A long straight road with views right back to St Leonards and down to the theatre, fire exit and stage door.
Plenty of good directors had worked with less. If it was a question of waiting, watching — fine. Kaporal was up for that (if someone brought him coffee and burgers at regular intervals). But, sitting alongside Achmed, he couldn’t breathe without synchronising his intake of air (window wide open) with the Albanian’s openmouthed gasps.
‘Ebiz otel. You drive. Meet mens. Count money.’
Simple. Kaporal stays in the car, alert, engine running. Achmed approaches Bygraves at the stage door, says he’s the driver. And, meanwhile, the real driver, official driver, another economic migrant, has been paid off. Away.
‘Where to? Who do we contact? Where’s the drop?’
‘Ebiz. I say you. Ebiz otel.’
Drin, from the backseat, passes over a leaflet. A promo for Dagenham Gateway, a new riverside city on the ruins of the Ford motorplant.
FUTURE PROSPERITY FROM PAST GLORIES
England soccer stars, including 1966 World Cup winner Martin Peters and legendary Chelsea star Jimmy Greaves, were bom here. Punk band the Stranglers named one of their songs after a fan they called ‘Dagenham Dave’. Dagenham was the birthplace of comedians Max Bygraves and Dudley Moore.
No photo of Max. They went with Sandie Shaw, long-legged, minimally skirted, on the bonnet of a production-line Ford with winking headlights.
‘Dig-en-arm.’
Grab Bygraves — if anyone can recognise him — and on for a meet at the ibis hotel, West Thurrock, with Mocatta’s men. Kaporal (English-speaker) will make the calls. Return Max, drugged, to his birthplace, Dagenham: an industrial unit. Hold him until cash is forthcoming, counted and bagged.
‘You like?’
Pick up the dosh at the ibis and then to Mocatta’s house, on the coast. Idiot proof.
And they were proven idiots, all of them.
Drin was nodding. Kaporal liked Drin. He never spoke. Achmed said something to him. Drin was nervous. He fiddled under his shirt, an amulet. Good-luck charm. Like a man unscrewing a prosthetic nipple.
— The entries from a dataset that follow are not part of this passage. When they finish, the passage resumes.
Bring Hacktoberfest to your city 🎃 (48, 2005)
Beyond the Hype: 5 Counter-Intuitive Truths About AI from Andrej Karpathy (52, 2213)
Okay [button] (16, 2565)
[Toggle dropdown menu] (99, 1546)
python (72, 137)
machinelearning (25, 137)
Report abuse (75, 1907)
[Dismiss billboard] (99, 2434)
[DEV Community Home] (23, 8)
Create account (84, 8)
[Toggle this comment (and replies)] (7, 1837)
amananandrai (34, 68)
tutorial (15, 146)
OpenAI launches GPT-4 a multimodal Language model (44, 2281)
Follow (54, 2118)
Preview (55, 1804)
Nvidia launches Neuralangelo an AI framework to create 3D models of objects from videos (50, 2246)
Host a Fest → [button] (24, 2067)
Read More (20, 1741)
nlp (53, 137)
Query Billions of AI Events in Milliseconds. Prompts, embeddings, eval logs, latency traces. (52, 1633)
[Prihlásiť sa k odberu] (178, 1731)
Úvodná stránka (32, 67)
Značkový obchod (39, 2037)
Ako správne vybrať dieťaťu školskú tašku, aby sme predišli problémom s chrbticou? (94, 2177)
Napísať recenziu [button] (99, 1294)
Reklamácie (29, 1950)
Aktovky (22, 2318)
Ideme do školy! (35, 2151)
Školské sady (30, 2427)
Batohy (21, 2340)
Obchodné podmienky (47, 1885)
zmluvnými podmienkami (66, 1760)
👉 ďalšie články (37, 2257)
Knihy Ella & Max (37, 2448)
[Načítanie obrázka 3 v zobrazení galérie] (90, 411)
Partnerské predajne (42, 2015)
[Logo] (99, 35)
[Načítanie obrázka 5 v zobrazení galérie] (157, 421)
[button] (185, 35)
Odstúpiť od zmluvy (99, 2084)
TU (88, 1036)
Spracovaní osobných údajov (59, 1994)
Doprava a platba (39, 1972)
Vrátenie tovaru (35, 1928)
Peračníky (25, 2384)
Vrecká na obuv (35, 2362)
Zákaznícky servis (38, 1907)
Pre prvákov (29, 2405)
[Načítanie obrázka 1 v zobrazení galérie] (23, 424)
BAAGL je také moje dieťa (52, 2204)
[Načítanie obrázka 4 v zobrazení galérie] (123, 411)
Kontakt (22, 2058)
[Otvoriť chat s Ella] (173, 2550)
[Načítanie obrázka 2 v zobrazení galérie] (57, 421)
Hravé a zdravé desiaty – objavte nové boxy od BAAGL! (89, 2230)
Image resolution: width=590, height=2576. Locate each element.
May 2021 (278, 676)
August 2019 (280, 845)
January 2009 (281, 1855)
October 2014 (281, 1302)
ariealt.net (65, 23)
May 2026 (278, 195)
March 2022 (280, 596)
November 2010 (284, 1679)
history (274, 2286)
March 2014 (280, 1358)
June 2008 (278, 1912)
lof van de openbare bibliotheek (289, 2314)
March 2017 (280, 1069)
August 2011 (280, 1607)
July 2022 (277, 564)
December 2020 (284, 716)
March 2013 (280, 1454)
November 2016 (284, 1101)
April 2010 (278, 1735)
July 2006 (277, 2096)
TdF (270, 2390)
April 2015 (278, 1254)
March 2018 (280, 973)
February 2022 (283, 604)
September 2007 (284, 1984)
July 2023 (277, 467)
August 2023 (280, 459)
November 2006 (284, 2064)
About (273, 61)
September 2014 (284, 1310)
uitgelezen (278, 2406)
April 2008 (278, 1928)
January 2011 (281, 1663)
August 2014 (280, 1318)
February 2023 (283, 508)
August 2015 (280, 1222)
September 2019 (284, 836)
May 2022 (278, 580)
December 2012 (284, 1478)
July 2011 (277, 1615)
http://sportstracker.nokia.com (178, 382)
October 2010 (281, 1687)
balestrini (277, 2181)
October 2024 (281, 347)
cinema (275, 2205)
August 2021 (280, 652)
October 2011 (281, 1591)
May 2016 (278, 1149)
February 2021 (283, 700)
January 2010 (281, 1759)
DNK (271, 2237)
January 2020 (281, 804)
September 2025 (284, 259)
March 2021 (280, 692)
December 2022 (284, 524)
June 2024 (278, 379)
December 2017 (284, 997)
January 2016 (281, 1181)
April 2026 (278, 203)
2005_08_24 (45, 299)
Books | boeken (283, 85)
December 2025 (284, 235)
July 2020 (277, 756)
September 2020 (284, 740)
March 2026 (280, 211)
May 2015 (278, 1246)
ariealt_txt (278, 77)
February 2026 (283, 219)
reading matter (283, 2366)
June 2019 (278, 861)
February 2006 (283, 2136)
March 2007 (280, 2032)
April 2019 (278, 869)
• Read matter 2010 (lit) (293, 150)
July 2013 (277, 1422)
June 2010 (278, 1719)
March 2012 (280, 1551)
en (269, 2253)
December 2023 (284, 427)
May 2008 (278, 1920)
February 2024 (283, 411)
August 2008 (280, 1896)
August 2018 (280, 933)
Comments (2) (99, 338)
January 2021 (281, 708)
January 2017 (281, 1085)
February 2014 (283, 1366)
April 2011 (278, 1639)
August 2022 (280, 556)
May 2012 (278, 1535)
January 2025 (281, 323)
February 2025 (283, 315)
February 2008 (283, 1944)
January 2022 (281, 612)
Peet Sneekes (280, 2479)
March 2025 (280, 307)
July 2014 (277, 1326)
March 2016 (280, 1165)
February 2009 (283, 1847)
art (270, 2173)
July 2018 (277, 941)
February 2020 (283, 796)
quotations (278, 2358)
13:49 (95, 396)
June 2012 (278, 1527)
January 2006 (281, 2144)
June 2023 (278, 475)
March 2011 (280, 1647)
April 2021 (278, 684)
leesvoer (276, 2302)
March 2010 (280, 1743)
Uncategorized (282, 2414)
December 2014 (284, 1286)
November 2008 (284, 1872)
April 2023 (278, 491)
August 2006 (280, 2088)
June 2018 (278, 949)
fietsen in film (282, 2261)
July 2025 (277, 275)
‘What’s he got?’ Kaporal asked.
‘Air,’ Achmed said. He gestured. Drin reluctantly fished out the private talisman: a circlet of golden hair .
His wife.
His luck on speedboats, trucks, trains, containers. His luck in England. His memory, stroked and savoured. Tasted.
Kaporal liked Drin. Loss, hurt, he knew about those things. Exile. The researcher had never lived in a place he owned for longer than six weeks. Wives were messy, they got involved with other men. They never learnt how to sit still, to wait. Drin knew. He twisted the hair ring around his little finger.